Je me répète que nos petits anges ont préparé la petite maison, le petit nid, pour leurs petits frères et sœurs, pour qu’ils ne soient jamais malades et que leurs reins soient bien opérationnels.
Dans notre malheur, on a la « chance » de pouvoir anticiper cette maladie génétique (ce n’est pas le cas de toute les maladies génétiques qui se découvrent à la naissance ou plus tard). Après ça reste une sacrée couleuvre à avaler et ça remet les choses en perspectives.
J’ai envie de me dire qu’on en sortira plus fortes que jamais, avec tout l’amour infini pour nos petits anges.
Il faut aussi se détacher du regard des autres « olala la pauvre elle a perdu son bébé », ce n’est pas facile, même si le monde ne tourne pas autour de nous… Est-ce que vous avez parlé de la maladie génétique facilement ? Nous pensons le dire qu’aux personnes très proches, pour ne pas ajouter la dimension « olala les pauvres ils ont 25% de risque que cela se reproduise ». Et en même temps j’ai envie d’assumer et je ne veux pas nier la maladie exacte de notre fils. Enfin sur ce point je ne sais pas trop comment appréhender les choses. Peut être aussi une part de "honte" d'avoir donné les mauvais gènes à notre enfant, alors que l'on est si fière de porter la vie...
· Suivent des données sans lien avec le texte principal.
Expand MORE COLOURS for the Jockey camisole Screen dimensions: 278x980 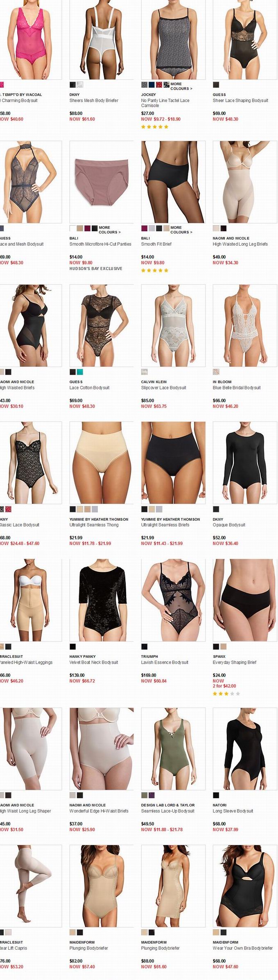[x=181, y=86]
Le terme était prévu le 23 mai, une autre étape la semaine prochaine.
Merci d’avoir pris le temps de me lire.
Je vous remercie en retour pour tous vos témoignages, je me sens moins seule.
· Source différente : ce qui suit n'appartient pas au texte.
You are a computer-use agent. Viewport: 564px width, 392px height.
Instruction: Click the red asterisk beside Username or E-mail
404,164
Toutes mes pensées à celles qui partagent cette douleur et cette force transmise par nos petits bébés.
Ce qui est certain c'est que depuis le 31/03/2025, Raphaël m'a donné toute sa force pour affronter les défis de la vie. C'est pour toi que je vis mon bébé, ta petite bouille apaisée, sans jamais aucune souffrance, est pour moi le meilleur moteur.